The most common world maps are the ones called political maps that show the main cities of each country, usually the capitals, and the borders between each nation. But sometimes there are different maps combined into one.
The physical maps show the planet’s morphology in three dimensions, with information about the relief, above and under the sea, and the soils and vegetation.
Some Planispheres follow a theme, usually connected to a human or natural event, such as the number of people living in an area or levels of pollution while others represent historical events such as invasions, migrations, or how borders evolved.
Elements of a Planisphere
A good planisphere has a series of elements to describe its characteristics. Some are optional, but others are essential and almost mandatory.

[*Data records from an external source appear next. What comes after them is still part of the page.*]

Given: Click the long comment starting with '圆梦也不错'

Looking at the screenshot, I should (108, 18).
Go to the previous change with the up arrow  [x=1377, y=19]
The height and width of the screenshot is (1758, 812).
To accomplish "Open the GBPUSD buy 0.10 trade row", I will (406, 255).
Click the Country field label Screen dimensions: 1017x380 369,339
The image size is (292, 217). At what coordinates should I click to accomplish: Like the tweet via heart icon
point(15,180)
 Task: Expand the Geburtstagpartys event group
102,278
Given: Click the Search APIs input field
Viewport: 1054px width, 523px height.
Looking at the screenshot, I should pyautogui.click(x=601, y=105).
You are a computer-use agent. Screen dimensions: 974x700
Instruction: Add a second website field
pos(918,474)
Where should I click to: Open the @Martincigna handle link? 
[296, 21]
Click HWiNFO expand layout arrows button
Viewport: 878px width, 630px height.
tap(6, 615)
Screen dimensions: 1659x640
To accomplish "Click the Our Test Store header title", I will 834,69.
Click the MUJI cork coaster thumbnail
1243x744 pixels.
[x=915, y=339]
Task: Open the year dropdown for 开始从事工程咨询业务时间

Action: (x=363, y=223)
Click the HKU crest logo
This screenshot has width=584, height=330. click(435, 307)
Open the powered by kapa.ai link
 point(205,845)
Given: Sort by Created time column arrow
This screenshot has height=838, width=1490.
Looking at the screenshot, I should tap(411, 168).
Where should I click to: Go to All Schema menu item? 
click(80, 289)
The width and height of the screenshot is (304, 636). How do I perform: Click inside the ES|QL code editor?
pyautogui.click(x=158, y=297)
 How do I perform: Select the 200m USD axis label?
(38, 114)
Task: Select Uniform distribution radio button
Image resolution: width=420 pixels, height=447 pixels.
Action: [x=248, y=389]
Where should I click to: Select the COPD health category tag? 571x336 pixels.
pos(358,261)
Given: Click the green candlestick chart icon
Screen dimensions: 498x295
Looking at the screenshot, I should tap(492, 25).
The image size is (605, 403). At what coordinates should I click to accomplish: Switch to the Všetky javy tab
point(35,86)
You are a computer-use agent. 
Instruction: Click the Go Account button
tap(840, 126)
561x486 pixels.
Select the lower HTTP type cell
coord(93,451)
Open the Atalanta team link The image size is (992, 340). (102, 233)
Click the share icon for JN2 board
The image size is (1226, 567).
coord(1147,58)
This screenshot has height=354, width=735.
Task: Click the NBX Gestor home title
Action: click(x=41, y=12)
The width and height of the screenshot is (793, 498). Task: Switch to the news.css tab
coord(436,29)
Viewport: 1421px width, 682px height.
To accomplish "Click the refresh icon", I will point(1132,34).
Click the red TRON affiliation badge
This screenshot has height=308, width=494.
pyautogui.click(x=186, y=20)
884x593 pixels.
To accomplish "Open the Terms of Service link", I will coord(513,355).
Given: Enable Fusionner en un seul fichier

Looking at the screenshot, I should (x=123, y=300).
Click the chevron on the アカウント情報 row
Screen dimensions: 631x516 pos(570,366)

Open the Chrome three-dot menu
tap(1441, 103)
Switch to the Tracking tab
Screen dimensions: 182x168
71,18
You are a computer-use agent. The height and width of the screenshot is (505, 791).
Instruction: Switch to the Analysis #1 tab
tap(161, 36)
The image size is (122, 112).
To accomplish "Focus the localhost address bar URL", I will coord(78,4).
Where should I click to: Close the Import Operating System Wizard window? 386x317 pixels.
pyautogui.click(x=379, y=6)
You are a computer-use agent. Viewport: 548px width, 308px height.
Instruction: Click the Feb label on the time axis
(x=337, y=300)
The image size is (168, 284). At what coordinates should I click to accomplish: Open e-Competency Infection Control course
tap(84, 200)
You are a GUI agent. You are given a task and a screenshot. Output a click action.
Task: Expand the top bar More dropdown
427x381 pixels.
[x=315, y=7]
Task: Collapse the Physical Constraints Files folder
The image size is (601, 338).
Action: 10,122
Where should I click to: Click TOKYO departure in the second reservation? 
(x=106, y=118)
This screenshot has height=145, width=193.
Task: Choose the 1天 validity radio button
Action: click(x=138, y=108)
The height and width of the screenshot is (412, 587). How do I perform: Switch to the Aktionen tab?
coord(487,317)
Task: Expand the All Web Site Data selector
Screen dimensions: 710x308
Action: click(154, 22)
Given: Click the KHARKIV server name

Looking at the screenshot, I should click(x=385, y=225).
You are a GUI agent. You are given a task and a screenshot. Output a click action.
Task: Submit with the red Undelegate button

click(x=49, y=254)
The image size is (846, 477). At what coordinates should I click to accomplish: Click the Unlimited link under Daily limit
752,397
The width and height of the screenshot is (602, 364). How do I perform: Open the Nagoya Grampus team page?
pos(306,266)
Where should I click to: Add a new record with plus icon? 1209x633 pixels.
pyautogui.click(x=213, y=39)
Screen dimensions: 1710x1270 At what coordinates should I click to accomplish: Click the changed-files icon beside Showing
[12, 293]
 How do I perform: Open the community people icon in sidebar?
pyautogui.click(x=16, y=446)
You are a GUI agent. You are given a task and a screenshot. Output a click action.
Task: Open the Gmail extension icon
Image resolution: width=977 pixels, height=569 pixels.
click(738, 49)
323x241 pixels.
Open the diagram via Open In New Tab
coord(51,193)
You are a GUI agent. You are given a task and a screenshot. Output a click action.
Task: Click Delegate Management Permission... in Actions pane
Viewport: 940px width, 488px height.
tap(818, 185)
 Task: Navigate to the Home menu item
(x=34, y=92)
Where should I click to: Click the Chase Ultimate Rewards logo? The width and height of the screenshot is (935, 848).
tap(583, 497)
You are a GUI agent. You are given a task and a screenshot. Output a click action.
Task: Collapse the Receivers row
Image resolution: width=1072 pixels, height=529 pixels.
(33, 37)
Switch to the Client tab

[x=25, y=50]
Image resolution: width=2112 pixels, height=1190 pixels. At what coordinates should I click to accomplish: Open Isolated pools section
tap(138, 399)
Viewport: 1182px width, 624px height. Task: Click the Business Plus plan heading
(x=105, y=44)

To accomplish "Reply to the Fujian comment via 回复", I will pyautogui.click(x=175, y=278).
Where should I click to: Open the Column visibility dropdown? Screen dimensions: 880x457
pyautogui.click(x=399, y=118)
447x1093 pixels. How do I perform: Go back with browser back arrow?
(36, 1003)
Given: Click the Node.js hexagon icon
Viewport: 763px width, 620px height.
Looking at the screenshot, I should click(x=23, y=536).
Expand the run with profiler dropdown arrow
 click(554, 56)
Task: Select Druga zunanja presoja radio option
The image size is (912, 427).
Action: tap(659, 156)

All planispheres must have a scale, but distortion will make this element less precise. Although in a planisphere direction is obvious, we all know which side is north, this element is also mandatory. The legend has essential information that explains the colors and symbols used on the map.
Most maps have a title, the projection method and, especially in older planispheres, the name of the cartographer who designed it and the date.
What about the Internet?
- The cartographic tool most used online, and even offline for some time now, is Google Maps. Despite all its tools and possibilities, Google Maps uses an adapted Mercator Projection, and so does Bing Maps, Yahoo Maps, OpenStreetMap, and MapQuest.
- But the Internet brought us something else, a great tool that allows us to see the planet in two dimensions without distortion: Google Earth. With this system, the user can spin the globe, zoom in to the points they want to see closer, and although it’s not technically a map because it’s a series of grouped satellite photos, it provides a correct visual perception of the world where scales, angles, and shapes are preserved.
- Check out this interesting website to compare map projections.
What have we learned from all these different world map projections?
- That what we see in a world map projection is not an accurate representation of the planet, and it couldn’t be because it’s impossible to represent a globe in two dimensions.
- The Earth is not flat, as some of the scholars of Ancient Greece had mentioned before. And because it’s not flat, any attempt to represent it on a map will somewhat fail.
- Over the centuries, mathematicians and cartographers tried to define the best method to minimize distortion that comes from creating a planisphere, but the best solution is still not consensual.
- If you want to have a real perception of what our planet is like without distortions and with the correct proportions, it’s better to use a globe. That is an accurate model of Earth.
- It’s true that even those follow a specific pattern, with the North Pole at the top and the South Pole at the bottom, but it’s still a more accurate tool than a planisphere.